* **TASK BRIEF**
Your copy should match the entries exactly, with the pictures left out.

===== RECORDS SUPPLIED

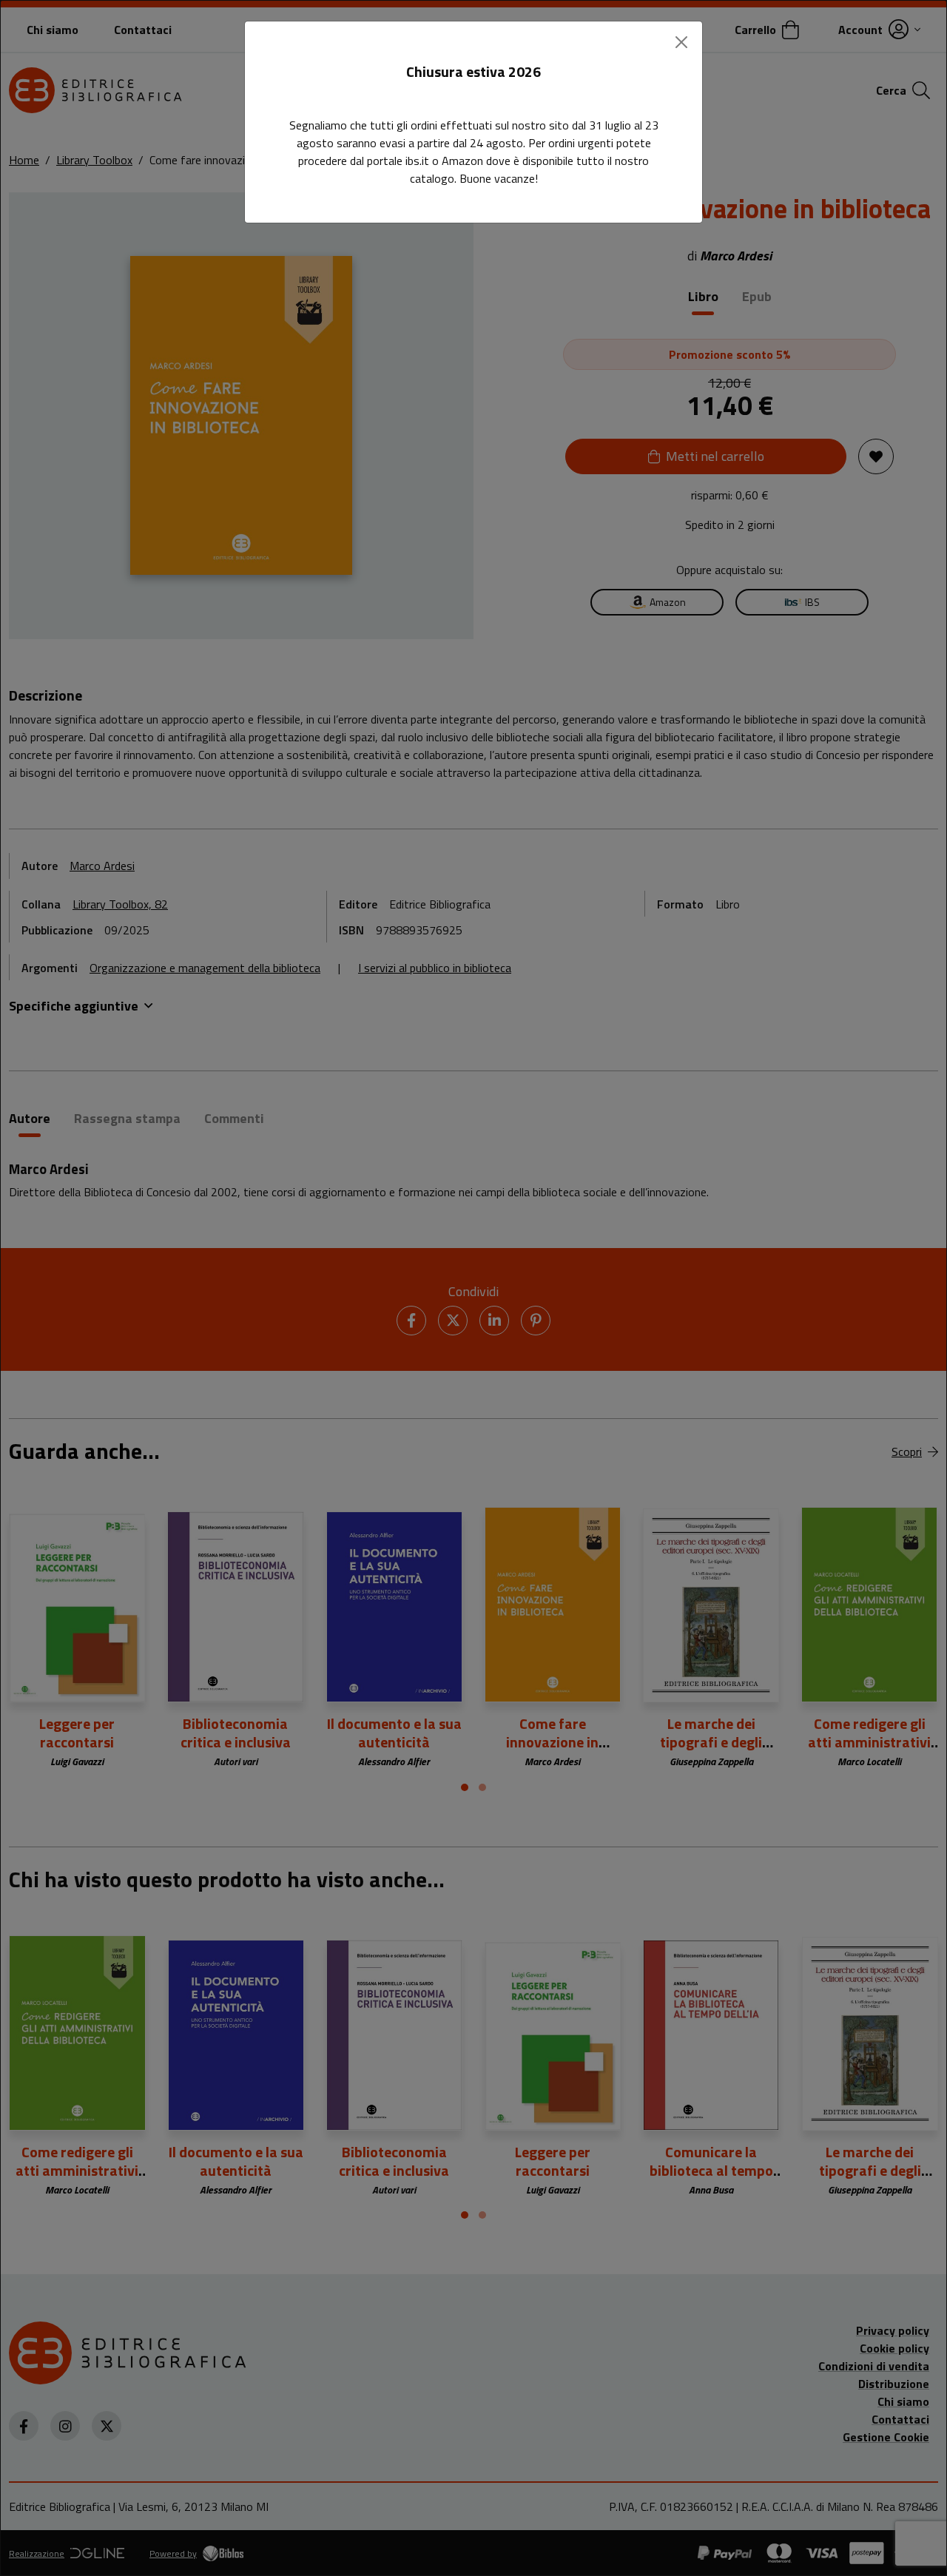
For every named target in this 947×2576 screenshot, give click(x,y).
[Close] (681, 42)
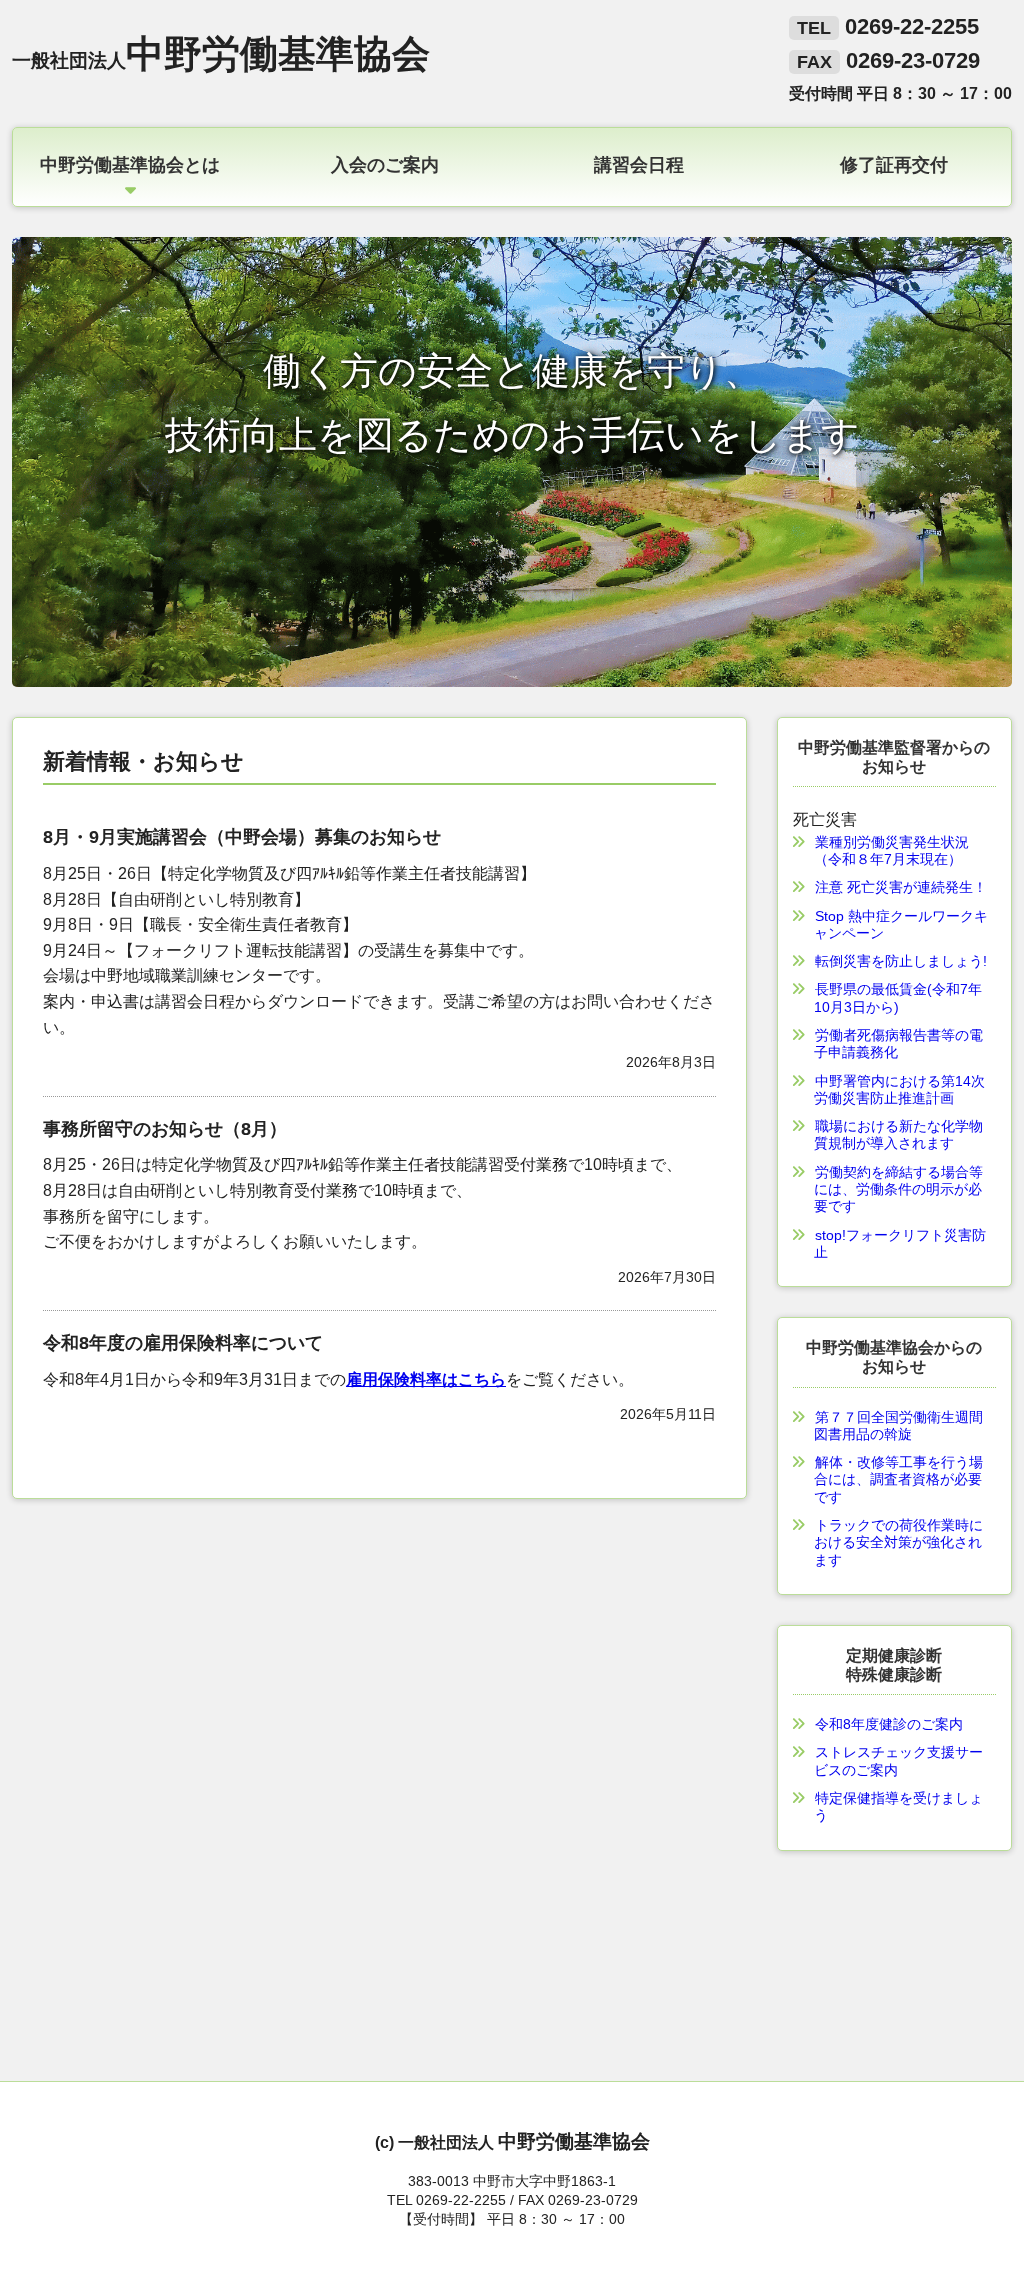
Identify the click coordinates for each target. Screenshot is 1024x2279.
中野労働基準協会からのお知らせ (894, 1356)
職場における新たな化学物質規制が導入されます (898, 1134)
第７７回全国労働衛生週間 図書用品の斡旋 (905, 1425)
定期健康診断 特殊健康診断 (894, 1664)
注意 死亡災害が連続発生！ (901, 887)
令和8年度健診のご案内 (889, 1724)
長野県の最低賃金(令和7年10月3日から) (898, 997)
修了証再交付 (894, 164)
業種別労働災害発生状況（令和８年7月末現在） (891, 850)
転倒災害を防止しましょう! (901, 961)
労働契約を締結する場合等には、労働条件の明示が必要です (898, 1189)
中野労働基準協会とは (130, 164)
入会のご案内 (385, 164)
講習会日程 (639, 164)
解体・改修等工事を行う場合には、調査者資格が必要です (898, 1479)
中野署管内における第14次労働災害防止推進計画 (899, 1089)
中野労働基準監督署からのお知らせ (894, 756)
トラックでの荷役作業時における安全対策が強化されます (898, 1542)
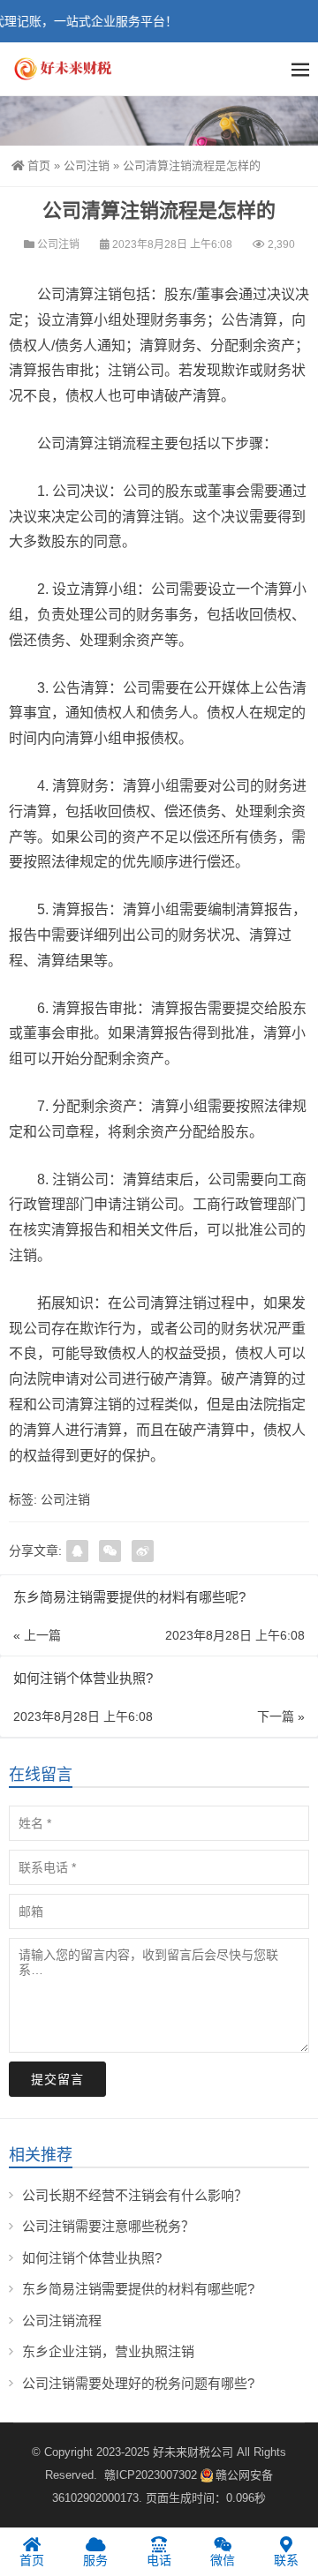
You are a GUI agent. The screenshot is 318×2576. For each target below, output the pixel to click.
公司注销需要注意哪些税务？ (108, 2226)
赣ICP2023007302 (150, 2475)
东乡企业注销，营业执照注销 (108, 2351)
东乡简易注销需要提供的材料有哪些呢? (138, 2288)
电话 (159, 2560)
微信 (222, 2560)
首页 (38, 165)
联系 (286, 2560)
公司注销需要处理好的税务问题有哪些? (138, 2383)
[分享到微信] (110, 1551)
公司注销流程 (62, 2320)
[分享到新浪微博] (143, 1551)
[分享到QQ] (77, 1551)
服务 (95, 2560)
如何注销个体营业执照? (92, 2257)
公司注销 (87, 165)
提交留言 (57, 2079)
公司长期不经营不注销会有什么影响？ (134, 2195)
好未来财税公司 (193, 2452)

==========

* **RESULT BELOW**
For every named target in this 947×2576 screenshot, give click(x,y).
[Close] (681, 42)
Identify the click coordinates for each target. Screenshot is 1024x2279.
中野労働基準協会からのお知らせ (894, 1356)
職場における新たな化学物質規制が導入されます (898, 1134)
第７７回全国労働衛生週間 図書用品の斡旋 (905, 1425)
定期健康診断 特殊健康診断 (894, 1664)
注意 死亡災害が連続発生！ (901, 887)
令和8年度健診のご案内 (889, 1724)
長野県の最低賃金(令和7年10月3日から) (898, 997)
修了証再交付 (894, 164)
業種別労働災害発生状況（令和８年7月末現在） (891, 850)
転倒災害を防止しましょう! (901, 961)
労働契約を締結する場合等には、労働条件の明示が必要です (898, 1189)
中野労働基準協会とは (130, 164)
入会のご案内 (385, 164)
講習会日程 (639, 164)
解体・改修等工事を行う場合には、調査者資格が必要です (898, 1479)
中野署管内における第14次労働災害防止推進計画 (899, 1089)
中野労働基準監督署からのお知らせ (894, 756)
トラックでの荷役作業時における安全対策が強化されます (898, 1542)
You are a GUI agent. The screenshot is 318×2576. For each target below, output the pixel to click.
公司注销需要注意哪些税务？ (108, 2226)
赣ICP2023007302 (150, 2475)
东乡企业注销，营业执照注销 (108, 2351)
东乡简易注销需要提供的材料有哪些呢? (138, 2288)
电话 (159, 2560)
微信 (222, 2560)
首页 (38, 165)
联系 (286, 2560)
公司注销需要处理好的税务问题有哪些? (138, 2383)
[分享到微信] (110, 1551)
公司注销流程 (62, 2320)
[分享到新浪微博] (143, 1551)
[分享到QQ] (77, 1551)
服务 (95, 2560)
如何注销个体营业执照? (92, 2257)
公司注销 (87, 165)
提交留言 (57, 2079)
公司长期不经营不注销会有什么影响？ (134, 2195)
好未来财税公司 (193, 2452)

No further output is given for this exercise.